What it Means to Have a Good Relationship with Yourself

In the dating world, people say you have to learn to be alone between relationships before going back into a relationship. It is important to take time in between and figure your stuff out. For every relationship to thrive, you have to have a good relationship with yourself first. When I was younger, people gave me the well meaning advice that I had to learn to love myself first so that I'd stop looking to other people for validation. Good advice, but as a 20 something and younger, I had no idea what that meant.

The way you have a good relationship with yourself is similar to the way you have good relationships with other people. It starts with self awareness and self acceptance. A great relationship with yourself also involves all the relationship stuff like trust, boundaries, compassion, respect, generosity, vulnerability, and emotional intelligence. I had to learn most of this stuff the hard way. I had to go through bad friendships and a bad relationship to myself to learn this stuff, so I'm going to break it down for you.

Self awareness: Who are you? What do you like and dislike? What do you prefer? What makes you most comfortable or uncomfortable? What are your values? Best qualities, worst qualities? How do you react to things? How do you handle stress, conflict, setbacks, etc? What have you learned about yourself recently? Heritage/ethnicity? Personality tests, which are often not scientifically valid, can be useful in figuring some of this out. Writing in a journal and being mindful about this stuff can help too.

Self acceptance: What do you like about yourself? What is your shadow self? What are the strengths and weaknesses of your shadow self and how has it helped you? This goes into the category of compassion too. Part of self acceptance is being kind to yourself and showing yourself grace. Part of it is understanding how you're wired and seeing that as it is, rather than thinking it is wrong. An example is that I'm quiet, introspective, and deep with people. I'm just not the gregarious life of the party. When I was younger, I wished I was. Part of accepting myself was learning to appreciate that I have deeper connections to people because I'm quiet and introspective.

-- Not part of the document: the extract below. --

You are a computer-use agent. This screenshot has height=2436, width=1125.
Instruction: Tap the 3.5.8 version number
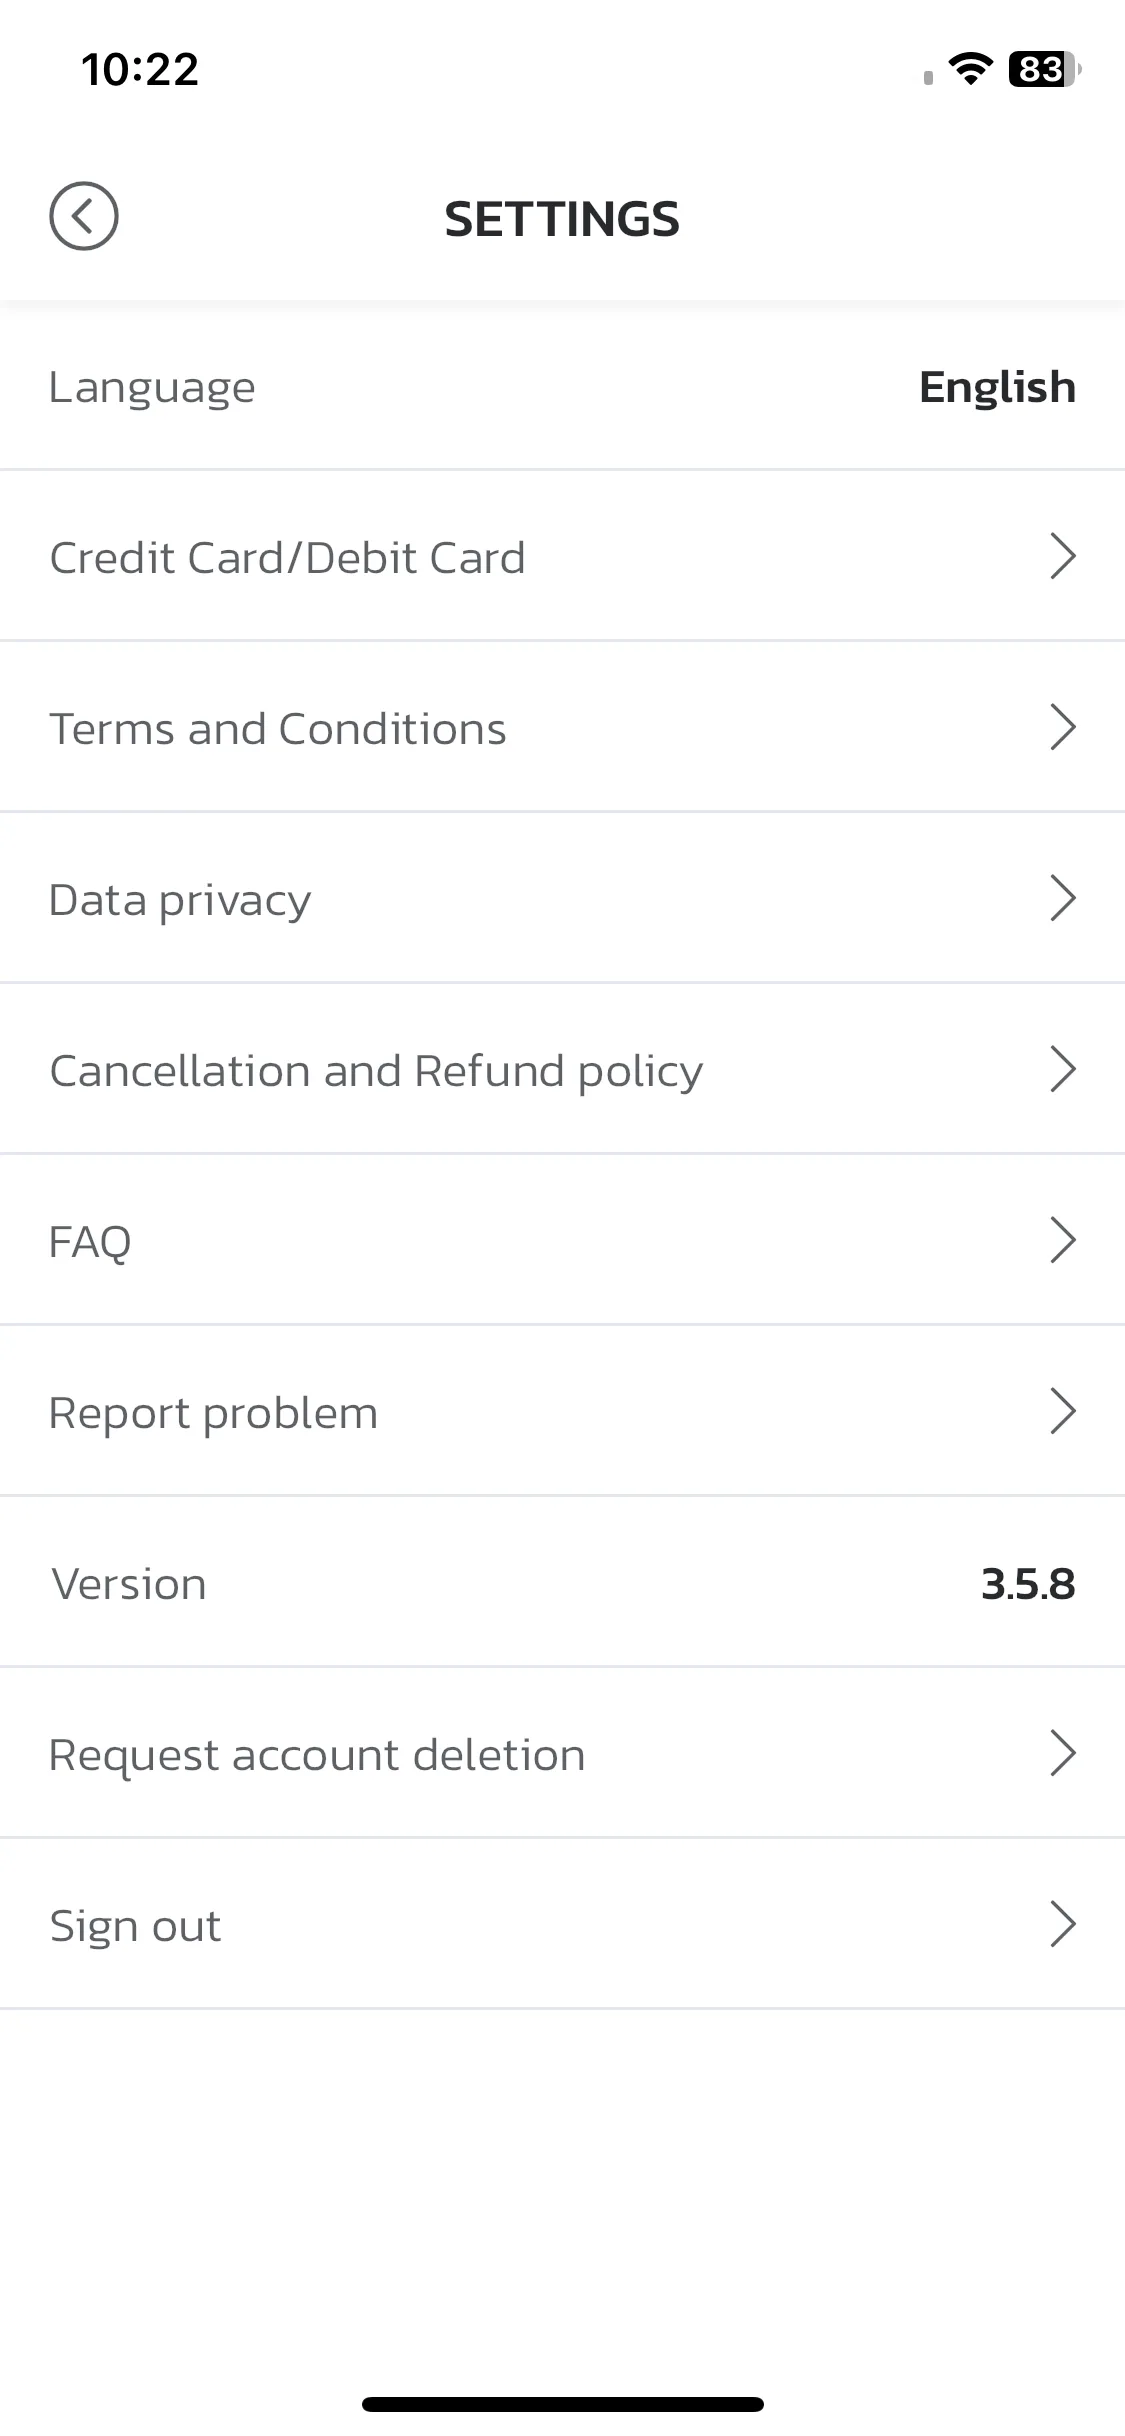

Compassion: In this case, self compassion means treating yourself with the same kindness you treat others. (If you're not kind to others, this is a good place to start). It means validating yourself, not shaming yourself, and knowing that you're doing the best you can in any given moment. If you want to dive deeper, I recommend heading over to selfcompassion.org and reading Kristen Neff's work. People, including you, respond better to carrots than sticks. Example: If you make a mistake like losing your wallet, know that you didn't do it on purpose and mistakes happen. (I may have done this last week).

Respect: A whole lot of these qualities are about self respect, but part of it is taking care of yourself. Respect your body by taking care of what you put into it. Respect your mind by feeding it good things. Have respect for yourself by how you talk to yourself, spend your time, your energy, and how you treat yourself. It also means keeping promises to yourself and sticking to your boundaries.

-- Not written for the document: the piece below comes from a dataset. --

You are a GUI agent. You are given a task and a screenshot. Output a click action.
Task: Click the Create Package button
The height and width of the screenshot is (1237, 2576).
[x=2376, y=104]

Trust: Similar to respect, keep promises to yourself, keep your boundaries, and act with integrity. We build trust with other people over time by observing their behavior and how they respond to things we present to them. In the same way, acting trustworthy helps us build that trust with ourselves. Part of trust with ourselves also comes from looking at past successes and taking risks to build our confidence in our ability to trust. It is easier to know you're going to land on your feet if you have some experiences to back that up.

Boundaries: Boundaries build trust. We usually think of boundaries with other people, but they start with yourself. You have to know what the rules of your game are before you can tell other people. Boundaries include with your time, energy, space, preferences, body, and mind. An example of a boundary with yourself: I know I do best with 8 hours of sleep, so I go to sleep at 10 pm. I shut off the tv, put down the book, phone, whatever, and keep that boundary so I can be at my best the next day.

Vulnerability: Brene Brown says vulnerability is uncertainty, risk, and emotional exposure. As a side note, I may be the only therapist in the world who doesn't love Brene Brown. I find her writing style hard to digest, but her research is valuable. Anyway, to be vulnerable with yourself, you have to be willing to learn about yourself, ask the hard questions, sit with difficult emotions, and take risks in life.

Emotional Intelligence: This means being able to notice, name, and cope with your emotions. There are other definitions of course. This is super important because our emotions communicate to us what we need from ourselves and others. People often mislabel their emotions, like I'm anxious about x, when they are actually angry. If you're angry, it may be because a line was crossed and this gives you the chance to course correct. If you're feeling lonely, maybe you need connection. If you're sad and heavy, you may need to get moving. A great place to start with this is to pay attention to your body and to look up a feelings wheel to get some vocabulary for it.

Humor: I think the above qualities are a good start, but if you want a really great relationship with yourself, a sense of humor and playfulness seems important to yourself. I.e. Don't take yourself too serious. Laugh at your mistakes. Learn from the mistakes too. Laugh at something funny and let yourself feel it. Be light with yourself and practice letting go of self consciousness, especially when you're alone.

There is probably more to add, but that is a good start. That is how you work toward a good relationship with yourself and eventually with others. As the cliche goes, you can't pour from an empty cup. You can't be there or with other people without showing up for yourself first.